Stated problem >>
Retype, without any change, the lines that begin with the one containing "Where should I" and continue through the final line.

Source material >>
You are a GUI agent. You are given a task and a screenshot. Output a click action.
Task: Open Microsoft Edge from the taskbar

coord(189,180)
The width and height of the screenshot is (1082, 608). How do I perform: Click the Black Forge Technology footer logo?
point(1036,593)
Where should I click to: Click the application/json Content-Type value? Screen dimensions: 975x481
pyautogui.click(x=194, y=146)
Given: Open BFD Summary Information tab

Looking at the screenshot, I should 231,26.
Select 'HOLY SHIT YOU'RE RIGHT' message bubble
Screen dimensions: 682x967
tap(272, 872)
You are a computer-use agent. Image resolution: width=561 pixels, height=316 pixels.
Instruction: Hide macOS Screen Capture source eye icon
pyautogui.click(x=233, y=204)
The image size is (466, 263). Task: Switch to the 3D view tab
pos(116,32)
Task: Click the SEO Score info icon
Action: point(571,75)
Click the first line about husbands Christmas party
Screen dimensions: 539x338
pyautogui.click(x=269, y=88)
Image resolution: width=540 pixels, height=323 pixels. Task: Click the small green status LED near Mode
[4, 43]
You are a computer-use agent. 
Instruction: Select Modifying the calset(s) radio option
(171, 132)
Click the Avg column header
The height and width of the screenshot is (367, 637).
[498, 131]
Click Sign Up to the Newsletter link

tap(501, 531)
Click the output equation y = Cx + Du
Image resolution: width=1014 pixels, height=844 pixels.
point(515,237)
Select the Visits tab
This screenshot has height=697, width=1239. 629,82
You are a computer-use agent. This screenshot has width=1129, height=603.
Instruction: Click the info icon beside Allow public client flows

Exercise solution >>
Where should I click to: Click the application/json Content-Type value? Screen dimensions: 975x481
pyautogui.click(x=194, y=146)
Given: Open BFD Summary Information tab

Looking at the screenshot, I should 231,26.
Select 'HOLY SHIT YOU'RE RIGHT' message bubble
Screen dimensions: 682x967
tap(272, 872)
You are a computer-use agent. Image resolution: width=561 pixels, height=316 pixels.
Instruction: Hide macOS Screen Capture source eye icon
pyautogui.click(x=233, y=204)
The image size is (466, 263). Task: Switch to the 3D view tab
pos(116,32)
Task: Click the SEO Score info icon
Action: point(571,75)
Click the first line about husbands Christmas party
Screen dimensions: 539x338
pyautogui.click(x=269, y=88)
Image resolution: width=540 pixels, height=323 pixels. Task: Click the small green status LED near Mode
[4, 43]
You are a computer-use agent. 
Instruction: Select Modifying the calset(s) radio option
(171, 132)
Click the Avg column header
The height and width of the screenshot is (367, 637).
[498, 131]
Click Sign Up to the Newsletter link

tap(501, 531)
Click the output equation y = Cx + Du
Image resolution: width=1014 pixels, height=844 pixels.
point(515,237)
Select the Visits tab
This screenshot has height=697, width=1239. 629,82
You are a computer-use agent. This screenshot has width=1129, height=603.
Instruction: Click the info icon beside Allow public client flows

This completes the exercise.